# SAI brush question?



## SeventhStrain (Feb 4, 2011)

Can I put photoshop brushes in sai?


----------



## Volkodav (Feb 4, 2011)

Oooh I'm not sure about that, I've never tried it. Sorry  
I don't think so... unless they have the same textures.. maybe if you dragged the textures over?


----------



## Arshes Nei (Feb 4, 2011)

No you can't They're different brush technologies.

Photoshop uses an abr file if I remember correctly. Sai Paint does not use this.
I do know that Gimp is able to read ABR files. 

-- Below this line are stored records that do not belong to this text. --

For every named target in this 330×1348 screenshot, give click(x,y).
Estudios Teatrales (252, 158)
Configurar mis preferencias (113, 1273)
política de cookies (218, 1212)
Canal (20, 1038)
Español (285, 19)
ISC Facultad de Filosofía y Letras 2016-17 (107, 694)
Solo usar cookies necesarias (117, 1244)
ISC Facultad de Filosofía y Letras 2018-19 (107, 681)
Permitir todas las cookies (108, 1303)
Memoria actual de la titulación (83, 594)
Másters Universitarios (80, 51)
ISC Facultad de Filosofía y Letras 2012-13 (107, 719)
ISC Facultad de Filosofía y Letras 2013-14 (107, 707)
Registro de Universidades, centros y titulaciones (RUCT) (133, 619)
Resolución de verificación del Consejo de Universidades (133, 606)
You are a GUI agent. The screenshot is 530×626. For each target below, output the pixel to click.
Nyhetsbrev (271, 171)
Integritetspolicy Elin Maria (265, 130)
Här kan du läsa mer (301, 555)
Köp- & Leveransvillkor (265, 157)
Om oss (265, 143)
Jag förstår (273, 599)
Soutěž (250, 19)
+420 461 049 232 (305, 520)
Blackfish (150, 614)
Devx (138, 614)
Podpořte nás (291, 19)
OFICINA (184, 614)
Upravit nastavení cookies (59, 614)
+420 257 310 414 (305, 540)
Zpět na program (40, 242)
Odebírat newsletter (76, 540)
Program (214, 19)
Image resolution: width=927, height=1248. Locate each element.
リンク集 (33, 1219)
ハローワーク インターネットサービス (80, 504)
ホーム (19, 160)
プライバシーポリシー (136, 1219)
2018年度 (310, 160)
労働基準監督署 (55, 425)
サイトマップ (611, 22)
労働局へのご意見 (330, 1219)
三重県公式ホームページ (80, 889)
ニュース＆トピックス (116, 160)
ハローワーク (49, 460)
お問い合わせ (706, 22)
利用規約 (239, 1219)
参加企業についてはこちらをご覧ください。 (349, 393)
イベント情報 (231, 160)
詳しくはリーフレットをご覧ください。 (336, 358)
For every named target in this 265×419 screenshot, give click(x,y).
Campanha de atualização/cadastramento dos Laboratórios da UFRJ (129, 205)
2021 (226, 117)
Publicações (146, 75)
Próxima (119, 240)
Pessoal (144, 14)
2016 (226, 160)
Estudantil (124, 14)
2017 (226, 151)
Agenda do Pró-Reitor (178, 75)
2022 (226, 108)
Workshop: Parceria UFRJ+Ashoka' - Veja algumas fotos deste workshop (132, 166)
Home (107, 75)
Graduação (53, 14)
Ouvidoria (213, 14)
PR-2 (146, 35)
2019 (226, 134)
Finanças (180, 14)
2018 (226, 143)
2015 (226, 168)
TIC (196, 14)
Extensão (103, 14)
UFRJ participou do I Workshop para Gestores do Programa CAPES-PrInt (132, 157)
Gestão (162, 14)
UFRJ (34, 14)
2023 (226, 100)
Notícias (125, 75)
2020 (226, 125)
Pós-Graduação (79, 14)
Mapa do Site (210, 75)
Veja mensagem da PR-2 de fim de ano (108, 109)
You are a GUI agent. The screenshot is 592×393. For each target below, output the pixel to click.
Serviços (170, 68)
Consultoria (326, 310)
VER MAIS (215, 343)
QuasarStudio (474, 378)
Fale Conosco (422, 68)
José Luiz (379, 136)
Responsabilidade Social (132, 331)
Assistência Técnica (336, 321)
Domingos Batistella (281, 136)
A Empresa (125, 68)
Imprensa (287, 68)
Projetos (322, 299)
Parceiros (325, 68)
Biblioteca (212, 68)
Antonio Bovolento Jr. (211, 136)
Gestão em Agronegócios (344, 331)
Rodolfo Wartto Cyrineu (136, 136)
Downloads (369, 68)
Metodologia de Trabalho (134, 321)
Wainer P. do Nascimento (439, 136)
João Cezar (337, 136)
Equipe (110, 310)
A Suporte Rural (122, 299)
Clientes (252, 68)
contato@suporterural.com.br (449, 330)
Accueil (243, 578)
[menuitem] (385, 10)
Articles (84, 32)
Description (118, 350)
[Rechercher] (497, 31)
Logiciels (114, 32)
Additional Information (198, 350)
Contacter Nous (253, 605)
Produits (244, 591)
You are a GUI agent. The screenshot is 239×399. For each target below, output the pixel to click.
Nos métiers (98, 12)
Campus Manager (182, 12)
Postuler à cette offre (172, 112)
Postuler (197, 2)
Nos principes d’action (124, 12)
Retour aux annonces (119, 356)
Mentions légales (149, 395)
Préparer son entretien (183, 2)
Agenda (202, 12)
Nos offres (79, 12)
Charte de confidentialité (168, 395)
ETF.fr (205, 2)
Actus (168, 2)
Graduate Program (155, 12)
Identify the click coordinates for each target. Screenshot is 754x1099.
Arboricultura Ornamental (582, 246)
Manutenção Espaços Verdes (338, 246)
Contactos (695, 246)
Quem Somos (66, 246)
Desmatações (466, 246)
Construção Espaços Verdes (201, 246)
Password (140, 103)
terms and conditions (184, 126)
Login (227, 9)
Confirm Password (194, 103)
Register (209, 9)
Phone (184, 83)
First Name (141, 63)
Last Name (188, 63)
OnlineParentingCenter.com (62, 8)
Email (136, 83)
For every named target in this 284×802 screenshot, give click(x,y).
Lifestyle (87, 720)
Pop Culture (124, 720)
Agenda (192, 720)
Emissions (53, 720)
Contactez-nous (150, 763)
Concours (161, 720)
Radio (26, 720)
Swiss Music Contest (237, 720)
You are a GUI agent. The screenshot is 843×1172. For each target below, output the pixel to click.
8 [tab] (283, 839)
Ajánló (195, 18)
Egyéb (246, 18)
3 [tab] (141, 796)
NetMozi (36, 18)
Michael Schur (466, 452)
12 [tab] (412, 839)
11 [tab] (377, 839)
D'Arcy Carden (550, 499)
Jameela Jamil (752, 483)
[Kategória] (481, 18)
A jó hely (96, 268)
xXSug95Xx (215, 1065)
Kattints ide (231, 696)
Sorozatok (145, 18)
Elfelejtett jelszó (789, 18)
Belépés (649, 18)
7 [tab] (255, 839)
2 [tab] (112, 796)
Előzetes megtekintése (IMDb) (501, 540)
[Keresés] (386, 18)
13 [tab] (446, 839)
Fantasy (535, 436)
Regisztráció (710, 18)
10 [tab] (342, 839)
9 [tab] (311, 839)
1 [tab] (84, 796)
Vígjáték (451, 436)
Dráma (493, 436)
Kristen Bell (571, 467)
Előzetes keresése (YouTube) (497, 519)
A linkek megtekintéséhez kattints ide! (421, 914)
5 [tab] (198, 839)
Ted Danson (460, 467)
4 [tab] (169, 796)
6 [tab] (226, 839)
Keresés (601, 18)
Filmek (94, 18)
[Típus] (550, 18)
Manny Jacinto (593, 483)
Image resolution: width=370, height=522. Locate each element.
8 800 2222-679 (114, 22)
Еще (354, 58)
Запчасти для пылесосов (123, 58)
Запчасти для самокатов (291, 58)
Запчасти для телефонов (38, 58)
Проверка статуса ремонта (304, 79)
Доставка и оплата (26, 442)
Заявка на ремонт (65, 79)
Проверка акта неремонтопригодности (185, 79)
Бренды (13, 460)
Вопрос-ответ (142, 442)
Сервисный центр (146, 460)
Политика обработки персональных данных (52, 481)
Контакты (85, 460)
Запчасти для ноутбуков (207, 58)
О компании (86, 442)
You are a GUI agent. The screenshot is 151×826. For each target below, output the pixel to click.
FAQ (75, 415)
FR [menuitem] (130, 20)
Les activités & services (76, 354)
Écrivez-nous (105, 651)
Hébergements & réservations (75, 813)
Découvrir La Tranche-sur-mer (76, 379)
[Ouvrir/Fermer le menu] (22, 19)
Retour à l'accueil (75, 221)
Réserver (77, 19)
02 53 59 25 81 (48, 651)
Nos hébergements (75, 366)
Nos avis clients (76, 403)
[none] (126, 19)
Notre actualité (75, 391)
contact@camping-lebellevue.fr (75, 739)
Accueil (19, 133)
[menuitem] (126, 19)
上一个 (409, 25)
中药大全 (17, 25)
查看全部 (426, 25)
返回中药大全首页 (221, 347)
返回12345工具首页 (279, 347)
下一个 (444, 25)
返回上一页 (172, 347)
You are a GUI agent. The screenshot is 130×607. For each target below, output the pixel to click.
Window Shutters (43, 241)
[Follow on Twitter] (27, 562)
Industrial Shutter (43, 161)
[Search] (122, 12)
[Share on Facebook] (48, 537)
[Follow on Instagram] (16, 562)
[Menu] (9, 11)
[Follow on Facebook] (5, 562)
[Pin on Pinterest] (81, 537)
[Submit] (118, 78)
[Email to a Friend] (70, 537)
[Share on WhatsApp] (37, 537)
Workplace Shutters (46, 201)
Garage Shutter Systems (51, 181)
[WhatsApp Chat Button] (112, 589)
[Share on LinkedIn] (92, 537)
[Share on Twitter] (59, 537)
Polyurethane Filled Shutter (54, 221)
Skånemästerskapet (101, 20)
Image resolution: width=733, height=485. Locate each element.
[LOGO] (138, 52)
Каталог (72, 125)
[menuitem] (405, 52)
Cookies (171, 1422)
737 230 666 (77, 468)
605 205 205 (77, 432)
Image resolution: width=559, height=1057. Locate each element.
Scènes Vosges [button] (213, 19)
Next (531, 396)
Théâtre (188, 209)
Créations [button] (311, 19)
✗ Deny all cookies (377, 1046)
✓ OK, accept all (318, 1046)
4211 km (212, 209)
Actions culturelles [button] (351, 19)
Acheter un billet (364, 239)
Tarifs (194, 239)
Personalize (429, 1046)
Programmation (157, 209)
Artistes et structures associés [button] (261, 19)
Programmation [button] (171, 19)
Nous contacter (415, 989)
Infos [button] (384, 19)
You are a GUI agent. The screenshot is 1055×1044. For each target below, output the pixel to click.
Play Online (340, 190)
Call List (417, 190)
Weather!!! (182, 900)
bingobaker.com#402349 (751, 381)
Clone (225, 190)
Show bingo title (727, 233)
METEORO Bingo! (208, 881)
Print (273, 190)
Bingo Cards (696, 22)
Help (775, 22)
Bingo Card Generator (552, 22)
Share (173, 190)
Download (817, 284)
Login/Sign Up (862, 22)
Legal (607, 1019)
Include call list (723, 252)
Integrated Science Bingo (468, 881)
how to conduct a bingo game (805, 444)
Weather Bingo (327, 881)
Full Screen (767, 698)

This is more of an art question than computer even if it is software.


----------



## Ratte (Feb 4, 2011)

PS uses .abr and SAI uses .ini

Not compatible.  That said, you can still download many different brushes that are custom-made.


----------



## SeventhStrain (Feb 5, 2011)

Where???


----------



## SeventhStrain (Feb 5, 2011)

WHERE CAN I DOWNLOAD A LOTTA SAI BRUSHES?!!!?!?!


----------



## Zydala (Feb 5, 2011)

what kind are you looking for, specifically?

http://fav.me/d2ccj76
http://fav.me/d2p5io1
http://beroleagle.deviantart.com/ar...hes-96742060?q=boost:popular sai brushes&qo=0

those are the better ones I could find on DA. You make most brushes by messing around with brush options yourself; the ones I'm posting are just other people's settings.


----------



## Arshes Nei (Feb 5, 2011)

SeventhStrain said:


> WHERE CAN I DOWNLOAD A LOTTA SAI BRUSHES?!!!?!?!


 
http://cghub.com/scripts/view/128/

http://www.furaffinity.net/view/2118121/

http://www.furaffinity.net/view/2111687/


----------



## OxfordTweed (Feb 14, 2011)

Zydala said:


> what kind are you looking for, specifically?
> 
> http://fav.me/d2ccj76
> http://fav.me/d2p5io1
> ...


 
Oh, I LOVE that Mechanical Pencil brush. I've created a smudgy eraser to go with it, and now SAI is the best thing ever for sketching,


----------